It may be advisable that a city should have gas-works for its public uses exclusively; or the Legislature-, designing to give a city the power to manufacture gas and hold gas-works, may annex the power to sell, as incidental, and as a means of sustaining the public works. A policy proper for one city, or at one time, may be wholly unsuitable for another city, or at another time. The grant of such powers constitutes no contract. The parties are public parties, the interests public interests; the power is given by the State for governmental purposes, and the right is implied to alter, adapt, or withdraw. This is the distinction between such grants and those which are contracts. East Hartford v. Hartford Bridge Co., 10 How. 511; City of New Orleans v. Hoyle, 23 La. An. 740; The State, etc., v. Railroad Co., 12 Gill & J. 438; s. c., 3 How. 534. Except so far as concerns the rights of third persons, such powers are subject to the legislative will. Police Jury v. Shreveport, 5 La. An. 661; The People v. Pinckney, 32 N. Y. 377; City of Clinton v. Railroad Co., 24 Iowa, 475; Berlin v. Gorham, 34 N. H. 266; The State v. Branin, 23 N. J. L. 484; Borough of Dunmore’s Appeal, 52 Pa. St. 374; Broughton v. Pensacola, 93 U. S. 269. The position in the case at bar, that the powers and property are held as by a private corporation, ignores not only the necessity of artificial light for good government in cities, and that the choice *514of means for obtaining such light, whether by manufacture or by contract, is with the Legislature, but it ignores also the fact that the connection between the power and property here in question and the purely political functions of a municipal corporation is closer and more essential than that existing in some instances where the powers and property are admitted to be public.

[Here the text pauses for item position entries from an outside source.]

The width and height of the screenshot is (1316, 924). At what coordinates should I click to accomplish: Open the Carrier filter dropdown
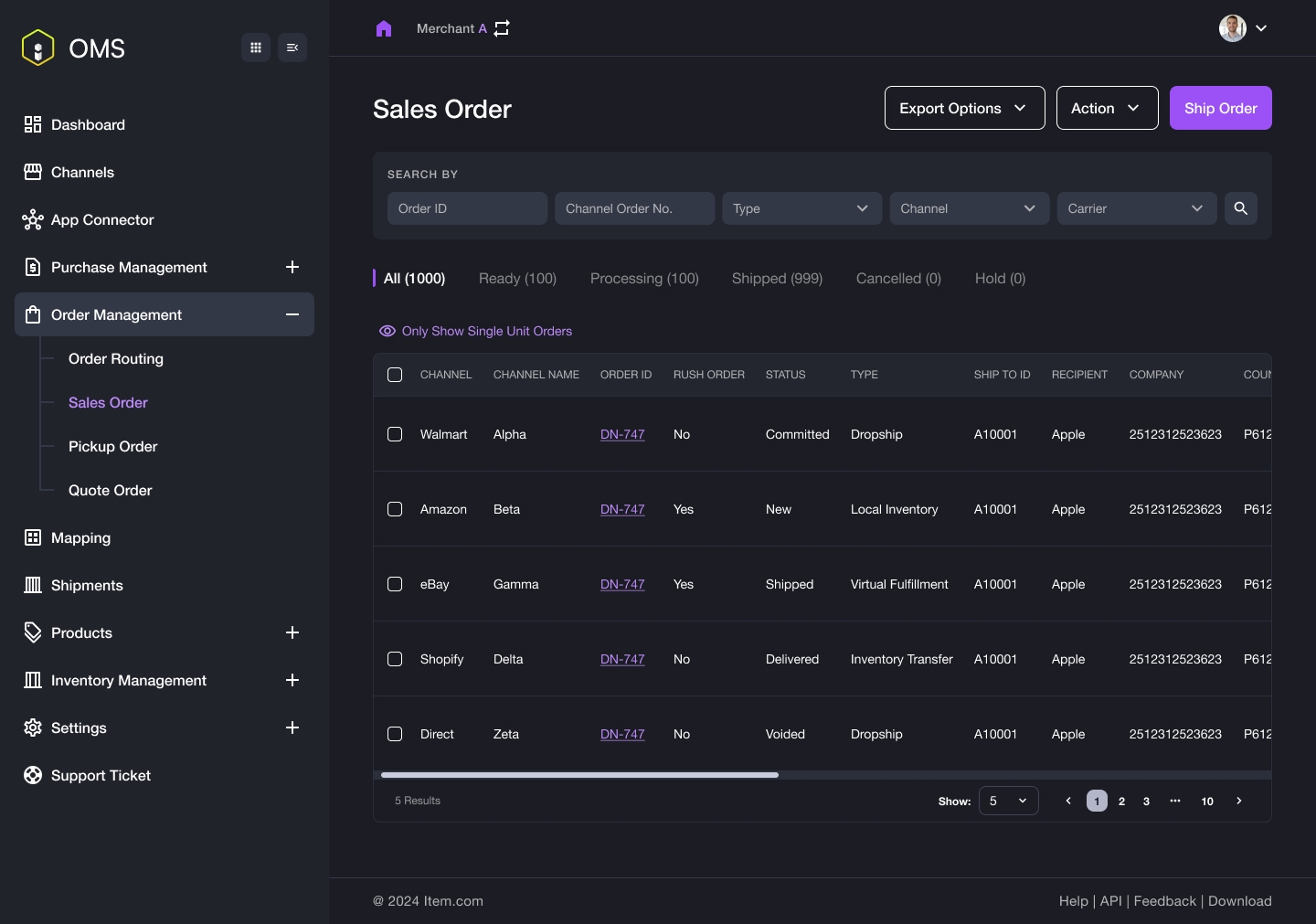(1136, 208)
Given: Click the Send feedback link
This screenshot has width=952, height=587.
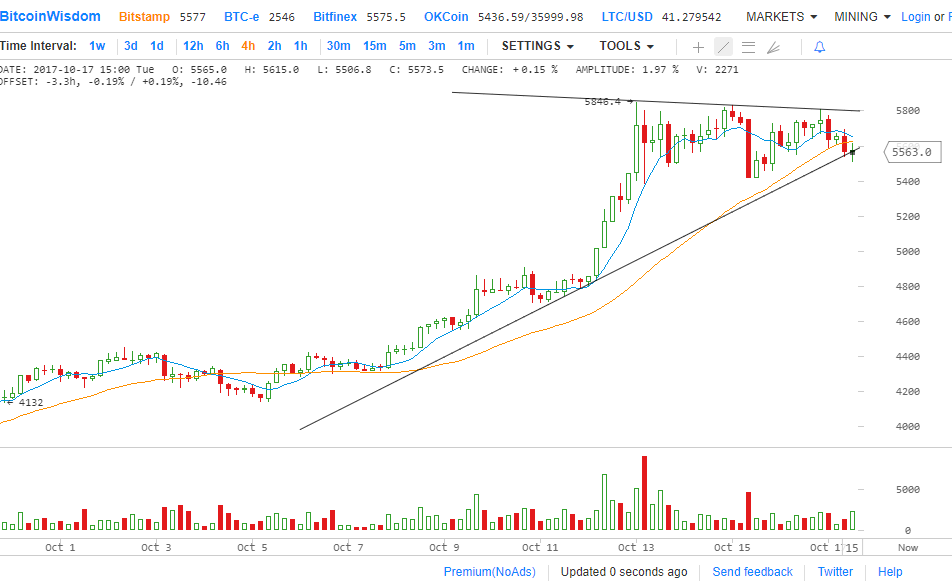Looking at the screenshot, I should (752, 572).
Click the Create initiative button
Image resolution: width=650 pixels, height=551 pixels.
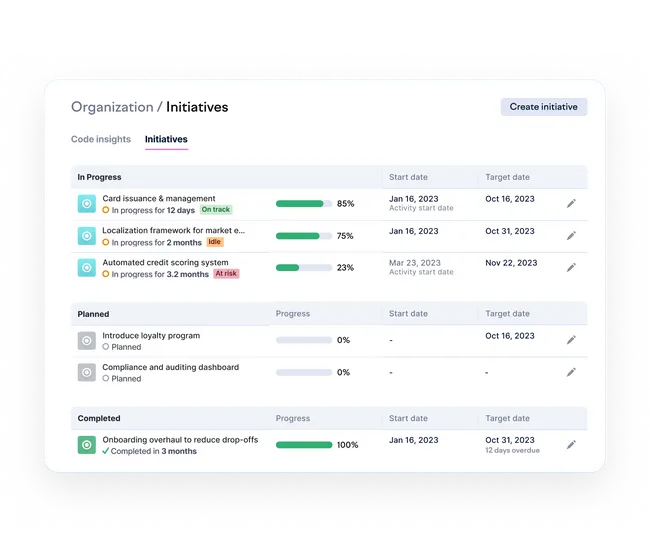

As was observed at the outset, it is not with any rights accruing to third persons, or obligations insisted upon in their favor, that we are here concerned, but with the rights of the appellant and respondent, both of whom ai'e directly the subjects of the legislative enactments. The cases at this point cited by the appellant have no application here. For instance, no attempt is made to apply by analogy the facts of Bailey v. Mayor, etc., 3 Hill, 531, to the facts of this case, but expressions of opinions used arguendo by Chief Justice Nelson are cited. Even as doctrine applicable to the facts of that case, the expressions as there uttered were unnecessary, and have since been disapproved. Mayor of New York v. Bailey, 2 Denio, 433; Darlington v. City of New York, 31 N. Y. 164. In the Savings Fund Society cases, 31 Pa. St. 175, 185, the question was as to the rights of creditors to whom the gas-works had been pledged, and it was, of course, held that the obligation of the contract could not be impaired. The language as used in one of the cases was afterward qualified, and carefully limited to the facts, in Wheeler v. Philadelphia, 77 Pa. St. 354. The more recent cases express the sounder view, and in these the unqualified expressions of the earlier cases find little support. It is now seen that the line must be arbitrary which affects to separate public powers from private powers, where both have relation to good government, and are bestowed by the Legislature with a view to the common benefit; and it is no longer held that public purposes cannot be recognized because the Legislature sees fit to accomplish them through grants which might be conferred on indi*515victuals or on private companies. Darlington v. City of New York (supra); Gas Co. v. Wheeling, 8 W. Va. 320, 355; Harlem Gas Co. v. Mayor, etc., 33 N. Y. 309, 327; Shepard v. Milwaukee Gas-Light Co., 6 Wis. 545; 1 Dill. on Mun. Corp., sec. 30, and note on p. 152, 2d ed.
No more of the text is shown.